— JOB 1 —
Copy from the drainage opinion, word for word, the passage starting with "This was a bill" and going on through "the bill dismissed.".
— JOB 2 —
Answer these about the drainage opinion:
(a) Whose farm lies south of appellant's farm?
(b) How much of the small pond is on appellant's land?
(c) In 1883, what did appellant put in to drain the pond?

— GIVEN PASSAGE —
This was a bill filed "by appellant William A. Wagner, for an injunction to restrain appellees from draining their land, through the land of one Armstrong, and carrying the water therefrom by means of tile unto the lands of appellant. Answer and replication were filed, and upon the hearing the injunction was dissolved and the bill dismissed.
The farm of Armstrong lies south of appellant’s farm, and the farm of appellees, which we will designate as the Chaney lands, adjoins both on the west. The evidence shows that a portion of the Chaney lands is low and wet and slopes to the north and east and toward the lands of appellant and of Armstrong, and that the surface water therefrom inclines or tends in the direction of and across the said lands, and toward a small pond, three fourths of which is upon appellant’s land, and one fourth upon the Armstrong land. There isa gradual rise in the surface of the ground on the far or east side of this pond, for a distance of some eight hundred feet, in a northeasterly direction, and from thence a gradual slope to Turtle creek. There is no natural outlet to this pond until it overflows; hut some of the witnesses state that when the water has been high, they have seen it flowing therefrom across the land of appellant, to the northeast and to the creek. The evidence also shows that in 1883 appellant put in tile draining from this pond ■ and connected it with an open ditch that led to the creek, thereby draining it, and rendering tillable some ten acres of his land adjoining the pond. Thereupon appellees proceeded to tile their low and wet land, through the land of Armstrong, to the locality of the pond that had been drained, and were engaged in so doing, when they were enjoined, the appellant claiming that his tile extending from the pond to the open ditch was insufficient in size, the fall being very slight, to carry off such additional water.

— RECORD EXTRACTS —
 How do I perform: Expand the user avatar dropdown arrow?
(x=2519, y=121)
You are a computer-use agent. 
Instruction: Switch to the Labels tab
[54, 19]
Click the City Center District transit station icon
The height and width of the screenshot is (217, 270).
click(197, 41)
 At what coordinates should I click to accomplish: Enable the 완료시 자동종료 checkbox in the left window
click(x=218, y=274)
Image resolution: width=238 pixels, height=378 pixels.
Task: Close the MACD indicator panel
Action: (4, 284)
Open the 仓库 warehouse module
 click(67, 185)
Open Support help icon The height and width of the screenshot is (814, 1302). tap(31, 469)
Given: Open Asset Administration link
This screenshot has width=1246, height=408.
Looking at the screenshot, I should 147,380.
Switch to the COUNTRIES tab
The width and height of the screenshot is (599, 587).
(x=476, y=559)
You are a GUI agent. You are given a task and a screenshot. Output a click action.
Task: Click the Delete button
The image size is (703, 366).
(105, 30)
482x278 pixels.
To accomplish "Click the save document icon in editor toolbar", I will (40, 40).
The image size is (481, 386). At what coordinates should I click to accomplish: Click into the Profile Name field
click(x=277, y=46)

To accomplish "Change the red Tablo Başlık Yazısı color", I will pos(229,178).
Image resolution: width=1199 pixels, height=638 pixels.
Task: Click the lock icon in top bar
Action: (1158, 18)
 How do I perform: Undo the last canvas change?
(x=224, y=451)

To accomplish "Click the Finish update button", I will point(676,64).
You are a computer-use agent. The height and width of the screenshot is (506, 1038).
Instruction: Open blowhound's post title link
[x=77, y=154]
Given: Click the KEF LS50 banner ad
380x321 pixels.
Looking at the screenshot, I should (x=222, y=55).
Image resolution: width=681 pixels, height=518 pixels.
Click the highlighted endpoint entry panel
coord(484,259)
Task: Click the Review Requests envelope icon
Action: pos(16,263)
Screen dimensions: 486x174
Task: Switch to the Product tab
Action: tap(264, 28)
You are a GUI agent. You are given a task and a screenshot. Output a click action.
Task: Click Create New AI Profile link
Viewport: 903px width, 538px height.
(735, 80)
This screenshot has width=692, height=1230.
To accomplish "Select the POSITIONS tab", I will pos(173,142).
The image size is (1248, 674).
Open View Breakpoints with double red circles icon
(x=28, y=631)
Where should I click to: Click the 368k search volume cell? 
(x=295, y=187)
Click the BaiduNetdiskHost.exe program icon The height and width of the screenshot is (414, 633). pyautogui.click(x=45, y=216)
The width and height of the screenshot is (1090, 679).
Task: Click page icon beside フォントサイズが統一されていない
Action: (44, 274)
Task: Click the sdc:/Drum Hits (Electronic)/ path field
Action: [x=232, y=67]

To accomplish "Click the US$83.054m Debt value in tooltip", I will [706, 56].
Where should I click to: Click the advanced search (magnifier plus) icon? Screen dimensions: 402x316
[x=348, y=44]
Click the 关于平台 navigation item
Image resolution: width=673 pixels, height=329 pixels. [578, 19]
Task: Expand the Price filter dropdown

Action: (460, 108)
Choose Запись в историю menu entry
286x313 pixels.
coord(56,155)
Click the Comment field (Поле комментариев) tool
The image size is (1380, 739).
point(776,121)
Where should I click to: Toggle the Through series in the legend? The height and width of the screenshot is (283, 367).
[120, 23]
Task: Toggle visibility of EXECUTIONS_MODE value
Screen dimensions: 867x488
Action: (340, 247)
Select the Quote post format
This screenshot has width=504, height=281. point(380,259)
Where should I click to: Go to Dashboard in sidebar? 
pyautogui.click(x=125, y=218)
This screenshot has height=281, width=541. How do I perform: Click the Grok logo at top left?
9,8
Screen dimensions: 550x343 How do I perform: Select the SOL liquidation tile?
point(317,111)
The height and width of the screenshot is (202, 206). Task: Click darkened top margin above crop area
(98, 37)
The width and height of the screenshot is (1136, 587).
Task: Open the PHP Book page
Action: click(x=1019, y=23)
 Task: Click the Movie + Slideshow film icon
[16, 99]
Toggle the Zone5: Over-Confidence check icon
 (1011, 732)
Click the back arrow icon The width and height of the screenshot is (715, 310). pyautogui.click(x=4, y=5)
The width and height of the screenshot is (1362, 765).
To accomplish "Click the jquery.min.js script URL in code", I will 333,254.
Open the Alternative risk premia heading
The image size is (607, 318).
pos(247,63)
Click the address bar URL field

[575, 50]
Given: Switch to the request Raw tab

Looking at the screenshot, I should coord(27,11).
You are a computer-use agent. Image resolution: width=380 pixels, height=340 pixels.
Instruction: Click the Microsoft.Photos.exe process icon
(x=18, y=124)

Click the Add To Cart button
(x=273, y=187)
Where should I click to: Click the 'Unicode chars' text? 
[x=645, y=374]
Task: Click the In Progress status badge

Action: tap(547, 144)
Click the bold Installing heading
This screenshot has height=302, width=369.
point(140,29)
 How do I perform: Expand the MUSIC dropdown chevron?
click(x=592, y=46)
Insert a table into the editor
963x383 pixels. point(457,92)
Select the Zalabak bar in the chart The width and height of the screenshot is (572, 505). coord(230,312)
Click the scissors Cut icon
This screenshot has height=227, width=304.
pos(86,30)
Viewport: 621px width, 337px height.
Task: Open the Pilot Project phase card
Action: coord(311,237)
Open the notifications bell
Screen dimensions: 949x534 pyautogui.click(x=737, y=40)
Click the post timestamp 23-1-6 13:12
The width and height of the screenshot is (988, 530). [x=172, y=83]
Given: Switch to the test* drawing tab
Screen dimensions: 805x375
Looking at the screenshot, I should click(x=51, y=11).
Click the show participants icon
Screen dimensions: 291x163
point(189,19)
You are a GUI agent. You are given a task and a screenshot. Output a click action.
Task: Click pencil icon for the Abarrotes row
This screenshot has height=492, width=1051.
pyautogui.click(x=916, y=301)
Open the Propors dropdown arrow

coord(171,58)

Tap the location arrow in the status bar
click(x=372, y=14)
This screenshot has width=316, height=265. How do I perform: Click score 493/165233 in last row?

— COMPLETE RESPONSE 1 —
This was a bill filed "by appellant William A. Wagner, for an injunction to restrain appellees from draining their land, through the land of one Armstrong, and carrying the water therefrom by means of tile unto the lands of appellant. Answer and replication were filed, and upon the hearing the injunction was dissolved and the bill dismissed.

— COMPLETE RESPONSE 2 —
(a) Armstrong's farm.
(b) Three fourths of it.
(c) Tile draining from the pond, connected to an open ditch that led to the creek.